The first real job of Starship will be filling out the Starlink constellation. They’ll load the satellites in like a Pez dispenser and they’ll pop out of a little slot.
Starship will launch 100+ tons into low Earth orbit at a time, though. We should be designing telescopes on a common 8-meter platform, designed to be cheap and not light, and build a dozen at a time.
JWST is remarkable but with the same money we could have had far more capability if it had been designed with cheap lift in mind.
We could also have far more capability if we’d designed it based on the principles of unicorn eyes.
When and if cheap lift ever becomes a reality, then we’ll start designing for it. Musk’s vehicles are likely to make it cheaper than it currently is, but even the best projections for them are still pretty expensive. And there’s still considerable difference between the best SpaceX projections and the worst, and we don’t know yet what the reality will be.
The issues with orbiting observatories aren’t weight-limited; aside from the optics, the heaviest components are the batteries and flywheels for maintaining orientation. Having an 8 meter payload width and essentially no limit on weight does make for a lot of design options that don’t require so many compromises but there is also the issue of being able to build a collection structure of that size that would survive the launch loads and environments, or a deployable membrane structure of many tens of meters in diameter that can realistically be tested in the ground environment.
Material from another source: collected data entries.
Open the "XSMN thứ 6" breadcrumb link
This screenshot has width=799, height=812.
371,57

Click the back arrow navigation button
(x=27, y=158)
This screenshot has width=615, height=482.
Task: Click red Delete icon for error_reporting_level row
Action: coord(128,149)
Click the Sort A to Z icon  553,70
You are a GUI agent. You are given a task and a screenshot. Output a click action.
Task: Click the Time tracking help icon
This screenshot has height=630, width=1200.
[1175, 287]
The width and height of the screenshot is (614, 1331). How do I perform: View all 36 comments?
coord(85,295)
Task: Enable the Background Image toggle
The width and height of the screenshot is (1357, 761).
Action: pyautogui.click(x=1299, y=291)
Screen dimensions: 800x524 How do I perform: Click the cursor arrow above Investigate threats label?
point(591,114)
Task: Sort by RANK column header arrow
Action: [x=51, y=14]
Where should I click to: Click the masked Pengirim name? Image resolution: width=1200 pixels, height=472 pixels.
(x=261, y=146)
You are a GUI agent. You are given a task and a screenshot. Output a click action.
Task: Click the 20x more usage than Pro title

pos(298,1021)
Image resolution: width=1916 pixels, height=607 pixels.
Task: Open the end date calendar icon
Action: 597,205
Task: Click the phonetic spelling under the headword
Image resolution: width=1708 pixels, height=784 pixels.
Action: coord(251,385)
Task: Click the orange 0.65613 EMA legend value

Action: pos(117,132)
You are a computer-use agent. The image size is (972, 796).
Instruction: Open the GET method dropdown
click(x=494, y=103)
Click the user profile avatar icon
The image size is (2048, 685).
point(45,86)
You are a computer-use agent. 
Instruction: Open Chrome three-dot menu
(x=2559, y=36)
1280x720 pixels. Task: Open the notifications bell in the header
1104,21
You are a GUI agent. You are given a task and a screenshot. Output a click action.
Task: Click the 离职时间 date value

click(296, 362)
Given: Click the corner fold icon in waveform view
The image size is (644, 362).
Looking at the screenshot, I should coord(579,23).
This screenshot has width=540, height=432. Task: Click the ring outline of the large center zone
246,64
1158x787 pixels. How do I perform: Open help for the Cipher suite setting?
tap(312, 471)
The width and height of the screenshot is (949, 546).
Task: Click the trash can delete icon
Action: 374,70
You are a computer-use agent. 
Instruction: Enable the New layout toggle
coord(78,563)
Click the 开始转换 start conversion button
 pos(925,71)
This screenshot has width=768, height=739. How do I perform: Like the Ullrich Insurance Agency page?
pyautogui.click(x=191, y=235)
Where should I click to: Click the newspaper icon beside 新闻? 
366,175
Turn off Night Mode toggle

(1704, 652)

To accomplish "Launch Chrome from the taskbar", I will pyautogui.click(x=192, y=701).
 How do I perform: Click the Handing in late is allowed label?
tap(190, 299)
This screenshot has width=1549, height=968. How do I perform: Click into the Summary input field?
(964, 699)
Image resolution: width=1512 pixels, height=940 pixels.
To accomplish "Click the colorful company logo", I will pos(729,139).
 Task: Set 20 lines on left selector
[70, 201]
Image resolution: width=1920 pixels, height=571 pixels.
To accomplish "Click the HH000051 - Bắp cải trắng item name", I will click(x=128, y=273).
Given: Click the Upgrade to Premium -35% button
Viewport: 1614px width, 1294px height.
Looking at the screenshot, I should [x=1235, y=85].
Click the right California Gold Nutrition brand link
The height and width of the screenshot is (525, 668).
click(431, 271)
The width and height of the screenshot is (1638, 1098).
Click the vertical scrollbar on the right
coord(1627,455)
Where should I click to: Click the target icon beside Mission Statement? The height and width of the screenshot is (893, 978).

Optical satellite observatories are very complicated systems because of the required precision of the optical systems—far more difficult to design, build, and test than big telecom birds or even most Earth observation satellites—and are always going to be billion-dollar instruments. Realistically, the manufacturing and test infrastructure would not support building them “a dozen at a time”; it is difficult enough to pipeline about half a dozen interplanetary spacecraft and satellites at any given time even though you would find the demand for optical satellite observatories would grow to any number of observatories that were deployed.
It may be possible to build radio-frequency orbiting observatories for much cheaper but they also require a large amount of power which is another challenge; not getting the power, which can be generated from solar insolation, but dealing with waste heat and thermal effects. Still, having multiple radio frequency observatories capable of flying in a well-regulated formation would definitely allow for really long baseline interferometry that isn’t possible from the ground as well as sampling in bands that are screened by the atmosphere.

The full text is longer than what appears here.